Erst mal tanken. Ich fuhr die nächstgelegene Tankstelle an. Sie haben mich nicht gekriegt - wenn sie es überhaupt drauf angelegt hatten. Aber mir hat das gereicht. Der Rest der sollte eine Spazierfahrt werden. Nach dem Tanken ging es weiter, zurück an die eigentliche Front und dann hoch bis nach Dünkirchen. da ich keine Ahnung hatte, was die Fähre kostet, ließ ich meine Schwester das nachsehen. Sie rief kurzdarauf an, und nannte Preise zwischen 28 und 60€. Nicht schlecht. Ich dachte immer, das ginge in die Hunderte. In Luxemburg muß man tanken. So hatte es mir Keks auch aufgeschrieben. Mein Problem bestand hauptsächlich darin, daß Luxemburg so mickrig ist, daß man schon wieder fast draußen ist, wenn man hineingefahren ist. Ich mußte also noch einmal umdrehen, da ich mich schon wieder an irgendeiner Grenze befand. Ich tankte voll und kaufte auch gleich mein Frühstück, Mittag- und Abendessen in einem: Orangensaft, Baguette und Salami. Als ich mich wieder ins Auto setze, bemerkte ich, daß die Betterieleuchte leuchtete. Ist klar, daß nach der langen Standzeit die ganzen Wehwehchen nun ans Tageslicht kommen. Aber besser jetzt als auf dem Weg nach Pakistan. Es war nach fünf, zu Mercedes brauchte ich nicht mehr. Die hatten wahrscheinlich eh schon zu. Aber erfahrungsgemäß hält sich der Saft relativ lange, wenn man mit den Verbrauchern sparsam umgeht. Als erstes nahm ich das Bedienteil des Radios ab. Scheinwerfer erst bei völliger Dunkelheit einschalten, Scheibenwischer wurden gerade nicht benötigt. Im Stau huppte ein LKW mehrfach und hörte erst auf, als ich ihn fragend ansah. Er zeigte auf Hintenrechts und führte seine waagrechtgehaltenen Hände zusammen. Das bedeutet in internationaler Verkehrszeichensprache: Pneu steuerbord achtern platt. Scheiße, das auch noch. Nun mußte ich den Kompressor anschließen, der von der Batterie gespeist wurde, die nicht geladen wurde. Und wieso war der scheiß Reifen überhaupt platt? Der ist nagelneu! Ich pumpte ihn am Standstreifen stehen wieder auf, während ich die Zeit nutzte, um mir mein Baguette zu belegen - ohne Messer etwas ungewohnt. Als ich fertiggegessen hatte, war der Reifen auch schon wieder fit und wir fuhren weiter. Was kommt als Nächstes?

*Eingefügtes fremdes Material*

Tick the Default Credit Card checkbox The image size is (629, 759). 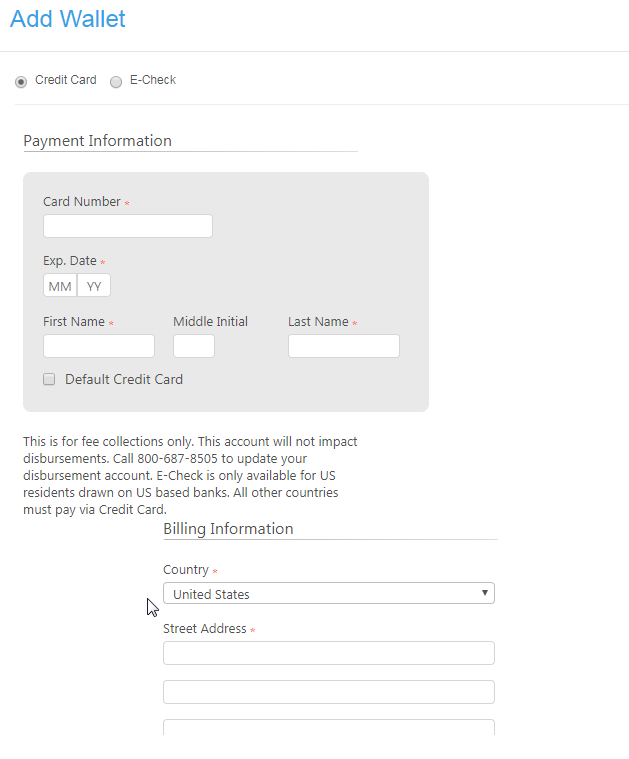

Ich fuhr in Richtung Dünkirchen. Geschichtsrächtiger Boden ist das. Mancher Brite ließ hier sein rotes Blut. Das war der Sieg, der vor die Hunde ging. Nach Dünkirchen war eine Niederlage Deustchlands nur noch eine Frage der Zeit, zumindest habe ich das so interpretiert. Hier ließ man die Briten fliehen, statt die Panzer hineinzuschicken und das gesamte BEF gefangenzunehmen oder zu vernichten. Leider war es auch an diesem Montag genau siebzig Jahre später auch wieder zappenduster. Das hier kannte ich bislang nur aus Büchern, und daran würde der heutige Tag nichts ändern. Außerdem war mir gerade nicht nach Strandspaziergängen zumute. Es war windig und mir war schlecht. Ich parkte das Auto ab, ging hinein und fragte nach einem Ticket. 55€ sollte es kosten für Mann und Auto. Zwei Stunden dauert die Überfahrt. Wunderbar! Ich zahlte und es hieß, die Fähre ginge um Mitternacht. Auch gut. Bis dahin waren es noch gute zwei Stunden.

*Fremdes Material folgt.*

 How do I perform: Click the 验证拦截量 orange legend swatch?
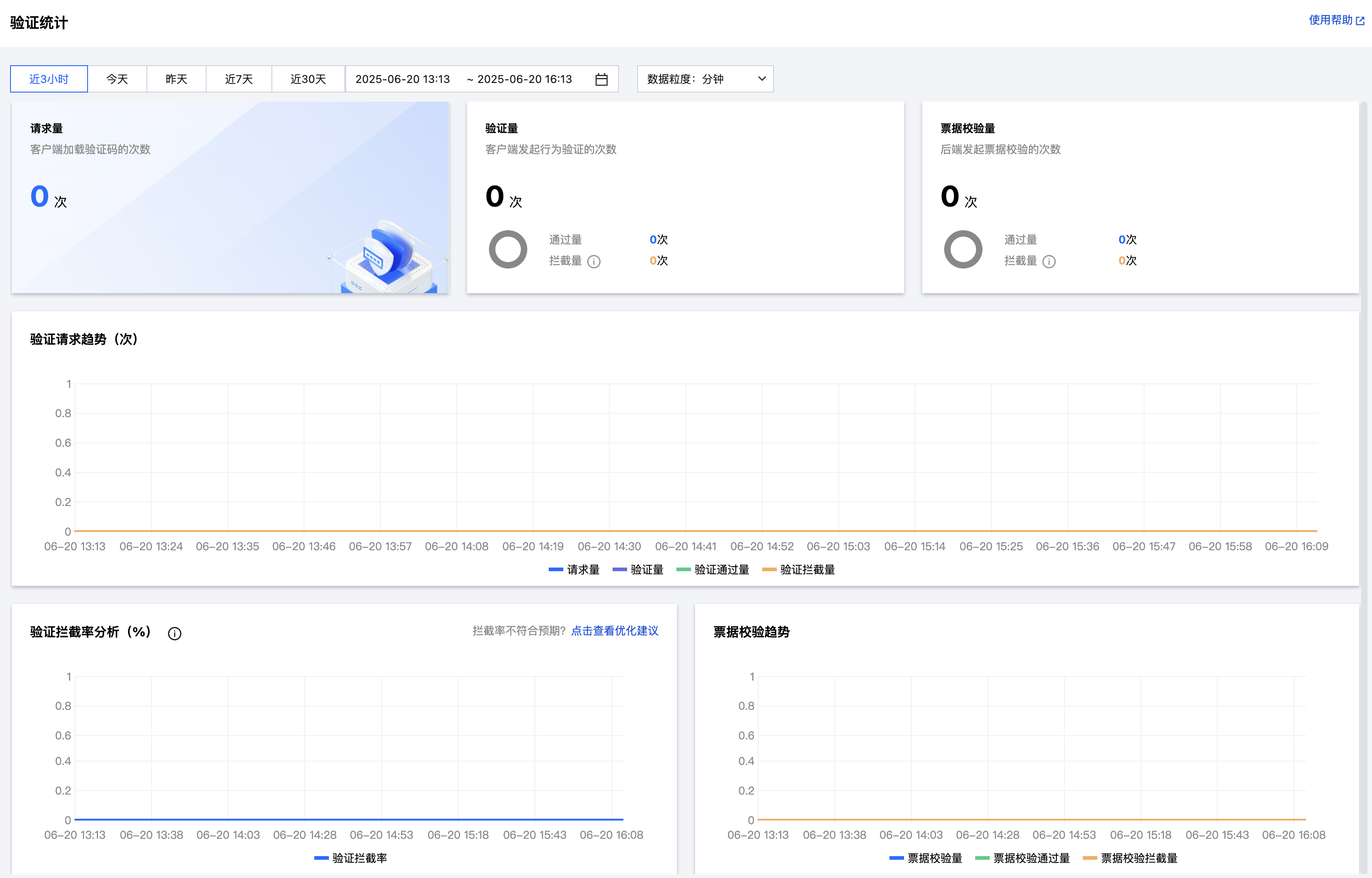tap(769, 569)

Vor der Fähre, die britische Grenzkontrolle. Das war wohl gemeint mit "There is a corner somewhere that is forever England". Kofferraum durchsucht, gute Reise gewünscht und weiter ging's. Ich dachte, ich stelle mich vor die Fähre und warte mit laufendem Motor bis die nächste kommt, aber man schickte mich auf die Fähre. Ohne extra zu erklären, daß meine Ticket für die Zwölf-Uhr-Fähre ist, folgte ich den Anweisungen des Personals. So stand ich dann im Frachtraum und es war kurz vor zehn. Auch gut. Auto zu, hinauf in die Bar und schlafen. Geweckt wurde ich von einer beleibten Negerin, die breit grinsend meinte, ob ich denn kein Zuhause hätte. Ich war verwirrt, sprang auf, rannte los. "He, das ist die falsche Richtung!", sagte sie und lachte mich aus. Ich rannte in die andere Richtung. Es war wie auf einem Geisterschiff. Solche Erlebnisse hat man in England wohl öfter. Ich ging in den Frachtraum, aber der war leer. Ich rannte auf und ab, bis ich jemanden fand und fragte den, wo denn mein Auto sei. Mit typisch britischer höflichkeit antwortete er, daß er sehr bedauere mir darüber keine Auskunft geben zu können, da er mein Auto nicht kennen würde, aber daß es mit an Gewißheit grenzender Wahrscheinlichkeit exakt dort stünde, wo ich es abgestellt hätte. "Und wo war das?", fragte ich. "Nun, ich nehme an im unteren Deck, da hier keine Autos mehr stehen." "Danke, Herr Sir!" Das ist mal ein Kundenservice, da können sich die Krautfresser was davon abschauen. "Des wois doch ii need, wo Dei Auto isch! Schau daß rauskommsch, ii wui Feierabmd macha!", wäre die deutsche Antwort gewesen. Ich stolperte die Treppen hinunter und stand tatsächlich vor dem Blauen. Einmal muß er jetzt noch anspringen. Einmal. Das tat er auch, als wäre nichts. Nun ging es hinaus, die white cliffs of Dover entlang in Richtung East-London. "Fahr, alter Diesel, hinaus in die Freiheit..."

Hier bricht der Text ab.